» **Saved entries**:
::::
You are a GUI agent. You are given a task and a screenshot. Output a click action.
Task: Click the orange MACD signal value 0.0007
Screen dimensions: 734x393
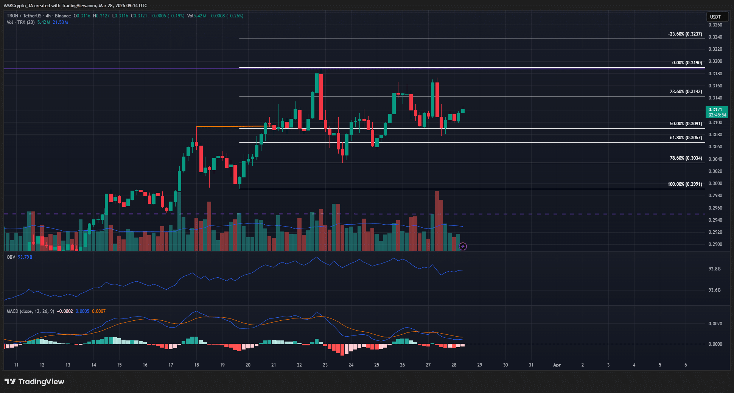pyautogui.click(x=99, y=311)
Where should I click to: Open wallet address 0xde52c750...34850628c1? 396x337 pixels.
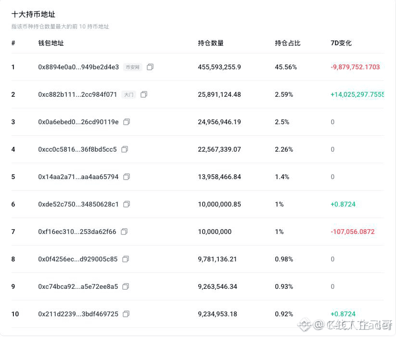(x=78, y=204)
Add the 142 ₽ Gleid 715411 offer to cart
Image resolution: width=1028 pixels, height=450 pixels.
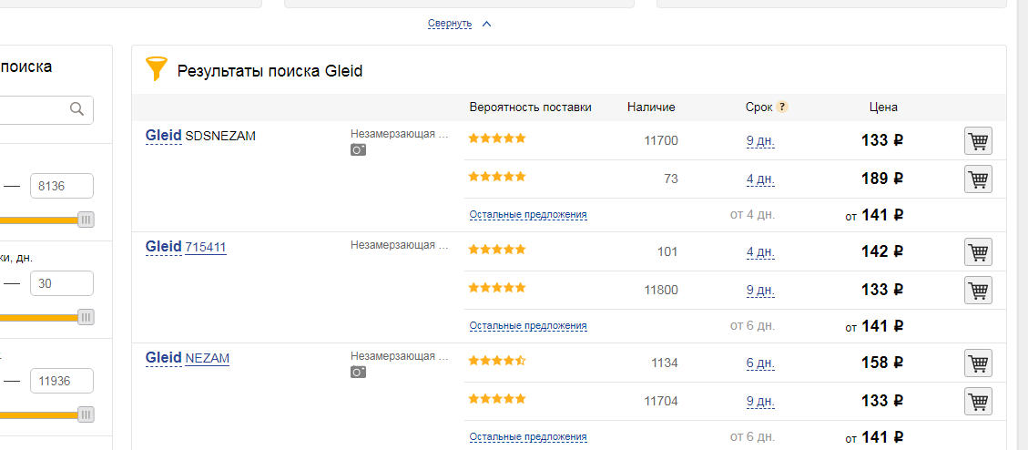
::::
» **DESCRIPTION OF THE TASK**: Please copy the preceding records exactly and omit the images.

» **RESULT FOR THIS EXERCISE**:
You are a GUI agent. You are given a task and a screenshot. Output a click action.
Task: Click the orange MACD signal value 0.0007
Screen dimensions: 734x393
pyautogui.click(x=99, y=311)
Where should I click to: Open wallet address 0xde52c750...34850628c1? 396x337 pixels.
(x=78, y=204)
Add the 142 ₽ Gleid 715411 offer to cart
Image resolution: width=1028 pixels, height=450 pixels.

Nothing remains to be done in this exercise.